'50 Portraits' by Gregory Heisler

If you want to think more deeply about your own practice of photography then buy '50 Portraits' by Gregory Heisler. It's that simple.

50 Portraits is like a Bible to me. When I feel beaten, when I feel stuck, when I want to deepen my understanding, I open 50 Portraits. I get a bit quieter. I breathe a bit deeper. I remember that little voice, and why I picked a camera up in the first place.

I'm also challenged. 

I'm challenged because Heisler's work is technically excellent and matched by a sensibility for narrative, character, and design that is a joy to behold. 50 Portraits sets a high bar, and in a world of increasing volume of images and 'everyone being a photographer now anyway,' I think this is a good thing.

Implicitly for me 50 Portraits makes the statement that images matter, they are meaningful and can be held with reverence. This is not a book of snapshots.

This is also not a book merely about craft. It's about more than that. Craft is acknowledged as deeply important, but vision even more so. Don't buy this book if you want someone to tell you what aperture you 'should' be using or what lens is a 'portrait lens'. Buy this book because you want to ask questions, questions that will stay with you for years, questions you can really chew on, questions that will help you grow as a craftsperson, and as an artist. 

So, what questions come up for me reading (and re-reading) 50 Portraits?


Composition.
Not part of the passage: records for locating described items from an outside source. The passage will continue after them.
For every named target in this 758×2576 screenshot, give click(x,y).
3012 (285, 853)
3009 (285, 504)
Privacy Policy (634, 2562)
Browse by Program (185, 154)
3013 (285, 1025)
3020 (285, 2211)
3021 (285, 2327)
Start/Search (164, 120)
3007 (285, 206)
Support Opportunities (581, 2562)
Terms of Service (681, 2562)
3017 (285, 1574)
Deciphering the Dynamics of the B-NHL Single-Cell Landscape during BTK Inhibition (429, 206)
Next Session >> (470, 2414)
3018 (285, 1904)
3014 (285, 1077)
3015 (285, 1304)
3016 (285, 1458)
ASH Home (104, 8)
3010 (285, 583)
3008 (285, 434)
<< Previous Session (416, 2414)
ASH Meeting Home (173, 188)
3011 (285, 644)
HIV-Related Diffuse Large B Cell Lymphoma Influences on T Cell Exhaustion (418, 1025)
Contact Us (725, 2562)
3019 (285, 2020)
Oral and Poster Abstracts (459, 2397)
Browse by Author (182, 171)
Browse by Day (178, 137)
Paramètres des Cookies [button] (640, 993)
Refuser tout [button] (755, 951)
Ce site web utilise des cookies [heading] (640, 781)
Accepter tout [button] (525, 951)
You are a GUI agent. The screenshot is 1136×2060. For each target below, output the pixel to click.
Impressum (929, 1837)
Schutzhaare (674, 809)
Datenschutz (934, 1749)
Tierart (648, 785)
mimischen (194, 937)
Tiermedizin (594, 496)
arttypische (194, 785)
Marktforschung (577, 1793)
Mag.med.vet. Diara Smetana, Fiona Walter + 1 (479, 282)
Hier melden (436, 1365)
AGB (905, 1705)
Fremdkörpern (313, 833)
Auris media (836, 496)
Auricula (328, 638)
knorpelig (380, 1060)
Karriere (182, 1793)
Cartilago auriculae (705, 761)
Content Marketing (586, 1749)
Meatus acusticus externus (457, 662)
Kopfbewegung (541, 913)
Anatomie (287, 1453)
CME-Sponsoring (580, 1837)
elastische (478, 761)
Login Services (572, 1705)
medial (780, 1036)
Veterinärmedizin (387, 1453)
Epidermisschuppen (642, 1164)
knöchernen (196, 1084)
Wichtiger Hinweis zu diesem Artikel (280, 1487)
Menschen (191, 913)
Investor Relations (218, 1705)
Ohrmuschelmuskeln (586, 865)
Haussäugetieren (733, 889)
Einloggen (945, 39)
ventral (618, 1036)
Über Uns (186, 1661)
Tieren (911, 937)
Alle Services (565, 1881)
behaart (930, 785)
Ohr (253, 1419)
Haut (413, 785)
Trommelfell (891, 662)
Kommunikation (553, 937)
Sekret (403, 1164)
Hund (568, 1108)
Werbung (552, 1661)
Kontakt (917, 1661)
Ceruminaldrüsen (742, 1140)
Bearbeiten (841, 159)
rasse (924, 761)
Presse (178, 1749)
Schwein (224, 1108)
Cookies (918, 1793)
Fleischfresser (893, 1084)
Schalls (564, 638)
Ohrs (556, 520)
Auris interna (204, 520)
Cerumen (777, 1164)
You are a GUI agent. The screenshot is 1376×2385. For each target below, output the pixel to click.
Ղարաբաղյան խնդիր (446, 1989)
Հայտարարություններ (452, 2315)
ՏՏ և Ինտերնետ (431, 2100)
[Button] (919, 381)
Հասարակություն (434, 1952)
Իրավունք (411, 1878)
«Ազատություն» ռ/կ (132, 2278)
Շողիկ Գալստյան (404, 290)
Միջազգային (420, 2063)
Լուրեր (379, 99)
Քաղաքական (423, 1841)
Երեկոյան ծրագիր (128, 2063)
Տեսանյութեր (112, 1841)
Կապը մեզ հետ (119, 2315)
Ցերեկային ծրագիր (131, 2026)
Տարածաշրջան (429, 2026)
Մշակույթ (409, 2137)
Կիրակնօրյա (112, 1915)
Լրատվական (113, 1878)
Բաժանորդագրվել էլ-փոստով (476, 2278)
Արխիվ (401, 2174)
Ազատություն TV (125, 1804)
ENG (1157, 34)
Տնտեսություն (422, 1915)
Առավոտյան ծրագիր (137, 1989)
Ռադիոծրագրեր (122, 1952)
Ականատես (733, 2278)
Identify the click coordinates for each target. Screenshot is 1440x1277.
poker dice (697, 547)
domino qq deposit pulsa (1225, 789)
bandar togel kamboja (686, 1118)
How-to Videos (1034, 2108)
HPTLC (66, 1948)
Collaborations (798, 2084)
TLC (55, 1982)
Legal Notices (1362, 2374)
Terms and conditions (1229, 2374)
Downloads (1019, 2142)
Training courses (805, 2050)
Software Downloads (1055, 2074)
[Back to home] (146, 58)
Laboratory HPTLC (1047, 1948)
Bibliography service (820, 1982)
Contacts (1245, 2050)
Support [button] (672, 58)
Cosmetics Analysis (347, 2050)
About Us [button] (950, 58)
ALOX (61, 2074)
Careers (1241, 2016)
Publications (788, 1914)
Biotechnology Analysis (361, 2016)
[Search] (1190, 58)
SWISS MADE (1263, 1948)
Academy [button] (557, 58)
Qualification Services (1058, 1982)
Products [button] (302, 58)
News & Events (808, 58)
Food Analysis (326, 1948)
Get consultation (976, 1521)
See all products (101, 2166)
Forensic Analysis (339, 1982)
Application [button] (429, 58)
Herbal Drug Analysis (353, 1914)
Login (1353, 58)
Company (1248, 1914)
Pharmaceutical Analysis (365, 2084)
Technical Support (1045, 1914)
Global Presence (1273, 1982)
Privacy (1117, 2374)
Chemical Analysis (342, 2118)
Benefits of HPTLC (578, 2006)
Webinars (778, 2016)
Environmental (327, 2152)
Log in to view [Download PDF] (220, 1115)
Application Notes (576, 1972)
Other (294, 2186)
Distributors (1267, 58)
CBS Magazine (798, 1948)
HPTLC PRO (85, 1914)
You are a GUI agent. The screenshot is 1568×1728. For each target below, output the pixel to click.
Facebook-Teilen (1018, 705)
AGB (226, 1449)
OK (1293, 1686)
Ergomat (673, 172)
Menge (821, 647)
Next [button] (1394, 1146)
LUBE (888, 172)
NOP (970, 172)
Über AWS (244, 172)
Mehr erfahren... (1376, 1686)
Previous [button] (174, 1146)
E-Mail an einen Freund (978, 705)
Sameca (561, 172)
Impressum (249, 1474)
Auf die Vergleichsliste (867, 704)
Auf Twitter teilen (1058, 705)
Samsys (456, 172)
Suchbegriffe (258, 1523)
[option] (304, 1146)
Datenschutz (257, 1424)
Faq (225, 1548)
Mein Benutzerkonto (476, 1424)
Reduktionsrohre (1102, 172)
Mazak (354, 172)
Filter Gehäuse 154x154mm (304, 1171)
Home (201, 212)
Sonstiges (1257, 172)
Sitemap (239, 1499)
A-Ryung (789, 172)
Heisler has remarked that we're in a sort of composition-neutral culture in photography, the 'Whatever' School of photography. Composition is seen as kind of, you know, old fashioned, and, you know, like, trying to hard, not 'real,' and expressive. For Heisler composition is the bones of an image, what gives it structure and stand on it's own two feet. 

50 Portraits shows us that composition is not just about where we put the four edges of the frame, but asks us to think about;

How we depict space within our frame - is it flattened, elongated, still, frenetic, askew, level, calming, or jarring? Is our subject right in our face, or a small part of a bigger picture?

How we use focus - does focus guide our eye around the image, or does it stop our eye in one place? Is everything sharp, or out of focus, is only one thing in focus, or does the focal plane cut through the frame? 

How we use graphic elements - is the design of the image fast with lines speeding into the background, or is the image slow like a Montana horizon? Is the image layered to create a complex narrative, or is everything given to us up front, and full frontal?


Lighting. We can't look at Heisler's work without thinking about lighting. Heisler's lighting is incredibly beautiful and evocative, and never by rote. For Greg if composition is the bones, lighting is the flesh.

Qualities of light include - it's harshness or it's softness, it's specularity or it's smoothness, it's contrast or it's subtle transitions, it's colour or it's neutrality. 

The kind of light used also creates an atmosphere during a portrait session.

If we use modifiers are they large, theatrical, showy and 'professional' looking? If so they might impress some subjects and make them feel every bit the star, bringing out the best in them. Other subjects may feel intimidated and pressured to perform.  

Are the lights used flashing, and noisy, do they startle the subject, or does the subject anticipate the flash? Are the lights quiet, continuous, and soft, creating a contemplative atmosphere conducive to the portrait you want to make? 

Location. Greg credits Arnold Newman, a mentor of his and pioneer of environmental portraiture, for his fantastic use of location. Location, or seeming lack thereof, goes a long way to making a portrait. All the previous considerations about composition and lighting are applied on location.

Where is our subject and what story does this tell us about them? Are they powerful, glamorous, brave, or free-spirited? Is the location we choose a place where we'd usually think of our subject being? Does this help us see them in a new light? 

How does the location make us and our subject feel? 

Is our subject at ease and in a familiar environment? Might their guard come down? Is our location new for our subject, might we see a different side of them that's usually seen? 

All these questions and more are provoked and explored in 50 Portraits, which has my copy being very well read. I truly think this is a landmark book on photographic portraiture, and resonated with my own feeling that bearing witness to people is deeply important. I'll end with a quote from Greg in the Introduction;

"Portraiture is a peculiar pursuit. Documentary photographer Gary Winogrand once remarked that he photographed to see what something looks like photographed. Let's take that one step further: I photograph people to see what they look like, photographed. So that they can be held, studied. And truly appreciated."